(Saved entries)
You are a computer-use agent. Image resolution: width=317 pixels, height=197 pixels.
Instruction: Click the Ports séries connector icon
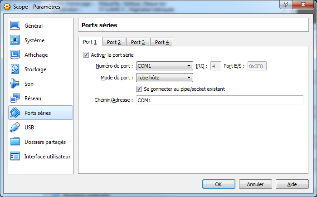coord(15,113)
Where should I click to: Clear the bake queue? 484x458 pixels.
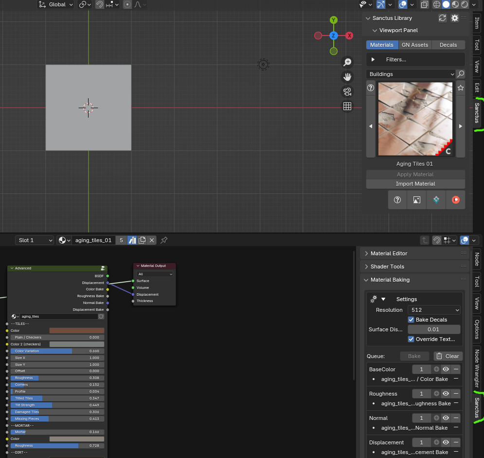pyautogui.click(x=447, y=356)
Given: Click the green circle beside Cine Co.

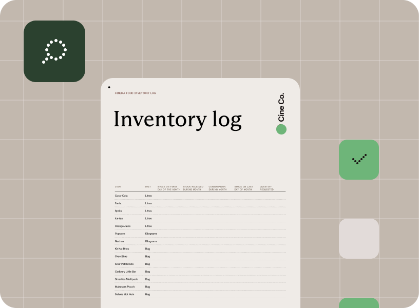Looking at the screenshot, I should (x=281, y=129).
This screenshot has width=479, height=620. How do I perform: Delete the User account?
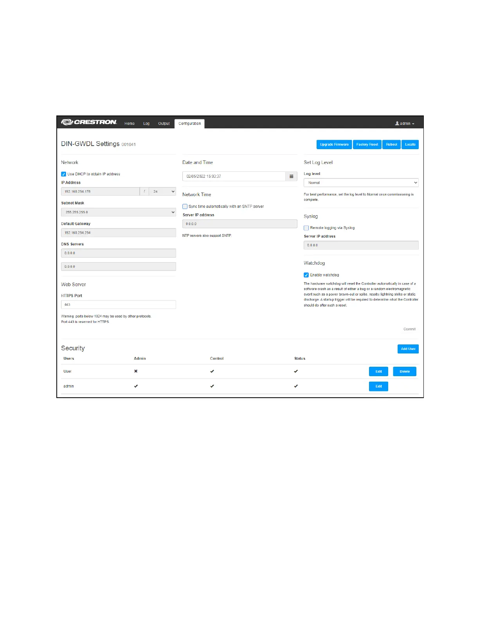pyautogui.click(x=405, y=371)
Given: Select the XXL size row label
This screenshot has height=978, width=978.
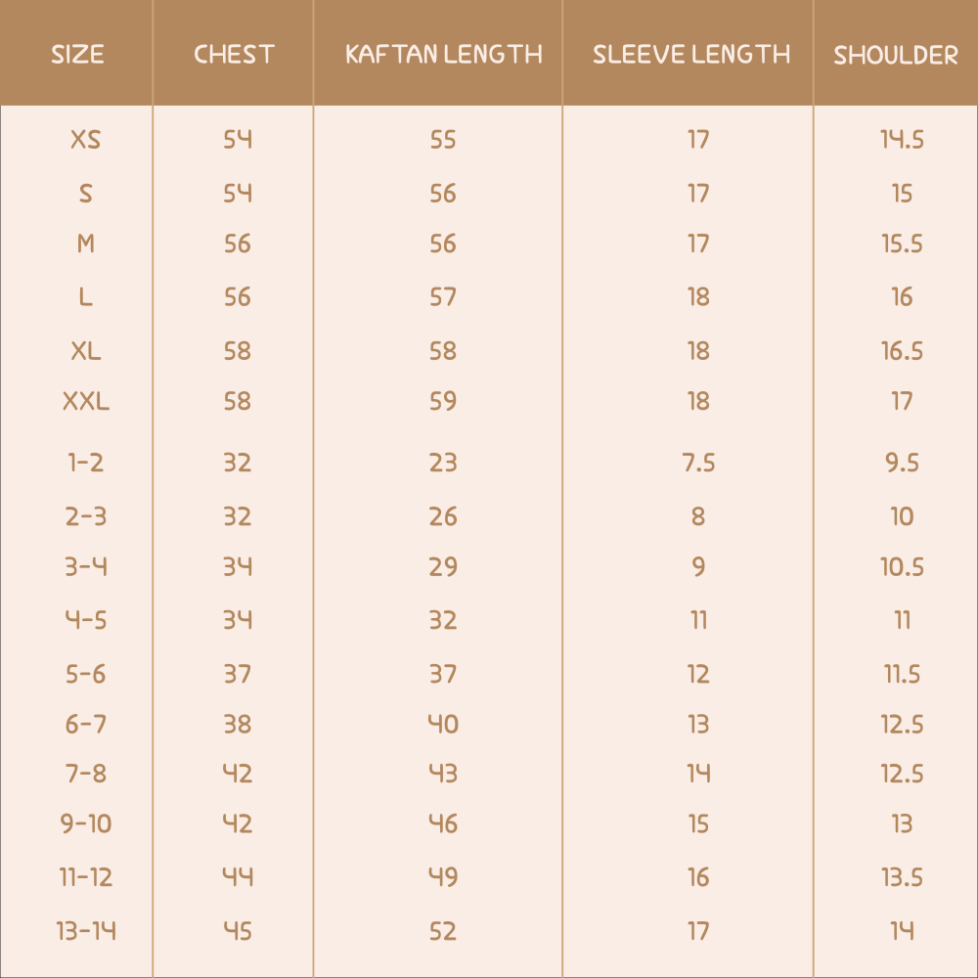Looking at the screenshot, I should coord(86,401).
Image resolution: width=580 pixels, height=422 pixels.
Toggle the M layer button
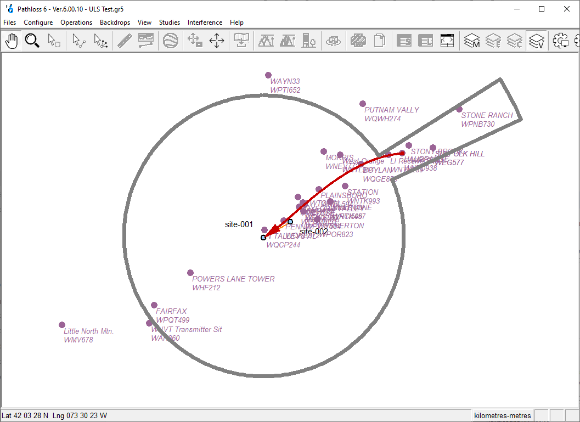(x=471, y=41)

* Activity: The lines above that hold the word "Image" are the ones to copy.

* Exercise response:
You are a computer-use agent. Image resolution: width=317 pixels, height=197 pixels.
Image resolution: width=580 pixels, height=422 pixels.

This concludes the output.